The DNAinfo archives brought to you by WNYC.
Read the press release here.

New UWS Precinct Council President Wants to Make Group a Nonprofit

By Emily Frost | June 24, 2014 4:43pm
 Erica Ehrenberg said she plans to increase dialogue with the wider community and work for non-profit status for the council. 
20th Precinct Community Council
View Full Caption

UPPER WEST SIDE — The newly elected president of the 20th Precinct Community Council wants to transform the volunteer group into a well-funded nonprofit, hosting events and reaching out to private foundations and donors.

Erica Ehrenberg, a local resident who grew up in the neighborhood, is replacing Ian Alterman, who has served as president for four years and as a member of the council for 12 years. She narrowly beat him out for the top spot in an anonymous 11-to-10 vote Monday.

Currently, the council raises money through a raffle it runs at its monthly meetings, donating the funds to the precinct's youth program and helping it purchase requested supplies.
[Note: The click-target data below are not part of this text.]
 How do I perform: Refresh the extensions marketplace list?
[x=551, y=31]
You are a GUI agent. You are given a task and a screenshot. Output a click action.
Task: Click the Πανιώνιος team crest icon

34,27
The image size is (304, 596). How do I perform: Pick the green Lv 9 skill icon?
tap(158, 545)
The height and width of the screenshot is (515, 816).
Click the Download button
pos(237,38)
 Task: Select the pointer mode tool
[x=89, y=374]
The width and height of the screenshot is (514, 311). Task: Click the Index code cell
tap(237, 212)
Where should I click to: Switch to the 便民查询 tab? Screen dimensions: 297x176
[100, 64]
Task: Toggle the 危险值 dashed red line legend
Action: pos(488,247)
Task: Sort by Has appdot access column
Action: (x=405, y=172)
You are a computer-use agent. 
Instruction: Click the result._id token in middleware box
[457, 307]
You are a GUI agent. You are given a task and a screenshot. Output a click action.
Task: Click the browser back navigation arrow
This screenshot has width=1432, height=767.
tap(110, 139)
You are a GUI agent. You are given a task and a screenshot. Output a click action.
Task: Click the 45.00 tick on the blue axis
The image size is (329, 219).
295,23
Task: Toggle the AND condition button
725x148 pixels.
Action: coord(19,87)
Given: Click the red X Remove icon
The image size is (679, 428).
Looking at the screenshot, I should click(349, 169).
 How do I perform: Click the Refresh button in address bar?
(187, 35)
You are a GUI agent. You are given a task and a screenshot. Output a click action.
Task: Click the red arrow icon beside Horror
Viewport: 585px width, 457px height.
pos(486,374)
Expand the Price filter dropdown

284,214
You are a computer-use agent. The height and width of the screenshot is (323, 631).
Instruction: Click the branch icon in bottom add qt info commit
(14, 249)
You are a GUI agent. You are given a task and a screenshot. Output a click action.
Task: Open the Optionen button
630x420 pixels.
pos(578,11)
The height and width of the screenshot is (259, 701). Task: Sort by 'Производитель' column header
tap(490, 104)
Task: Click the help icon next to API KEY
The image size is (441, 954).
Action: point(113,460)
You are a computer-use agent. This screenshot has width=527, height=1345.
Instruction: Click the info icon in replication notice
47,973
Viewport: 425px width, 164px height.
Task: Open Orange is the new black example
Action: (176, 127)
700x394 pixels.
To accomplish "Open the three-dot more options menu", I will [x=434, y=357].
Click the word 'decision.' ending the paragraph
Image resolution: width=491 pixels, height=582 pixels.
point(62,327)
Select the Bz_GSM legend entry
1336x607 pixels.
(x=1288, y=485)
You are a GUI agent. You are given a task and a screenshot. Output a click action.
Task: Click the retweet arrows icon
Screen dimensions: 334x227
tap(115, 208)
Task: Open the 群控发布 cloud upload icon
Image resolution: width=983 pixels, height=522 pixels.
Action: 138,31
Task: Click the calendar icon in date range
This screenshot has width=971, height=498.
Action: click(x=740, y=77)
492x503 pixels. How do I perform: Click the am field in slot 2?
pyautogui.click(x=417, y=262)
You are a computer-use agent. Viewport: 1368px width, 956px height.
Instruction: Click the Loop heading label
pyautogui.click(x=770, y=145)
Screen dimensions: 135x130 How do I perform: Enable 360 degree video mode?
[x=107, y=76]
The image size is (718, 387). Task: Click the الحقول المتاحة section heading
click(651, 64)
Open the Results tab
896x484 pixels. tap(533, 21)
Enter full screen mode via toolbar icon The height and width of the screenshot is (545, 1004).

But Ehrenberg wants to professionalize the process by obtaining 501(c)(3) status for the council. As executive director of the nonprofit American Institute of Iranian Studies, which promotes academics and Iran-U.S. dialogue, she said she understands both nonprofit management and fundraising.

"We live in a very wealthy neighborhood," she said at the Monday meeting. "I think a lot of people would be interested in donating to us and [the status] would enable us to get grants."

Other community councils across the city, including the Central Park Precinct Community Council, have achieved nonprofit status. Ehrenberg did not return a request for comment Tuesday about how she'd use the possible grant money.  

Though Ehrenberg has never served on the council, she told residents assembled Monday that she spent more than 900 hours doing auxiliary police work in the area last year. 

A historian in Near Eastern art and formerly a professor at NYU, Ehrenberg also served as an administrator at New York Academy of Art and Yale University — giving her experience in negotiating differing points of view, she said. 

While fellow board members voiced support of Alterman, other residents argued for a changing of the guard. 

"I think some fresh blood is needed," said Marc Glazer, a former member. "I do see the same things — maybe there’s another direction."

Ehrenberg said she also plans to increase notices about monthly meetings, which are held the fourth Monday of every month except in July and August, and solicit more feedback about meeting agendas. 

On June 20, the council formally launched its own website, which offers the body a chance to make announcements and took a year to create.

The site should be used to update community members about developments in between meetings, Ehrenberg said. 

Alterman will remain president through the rest of the month. He said he had not yet decided whether he'd remain involved with the council going forward.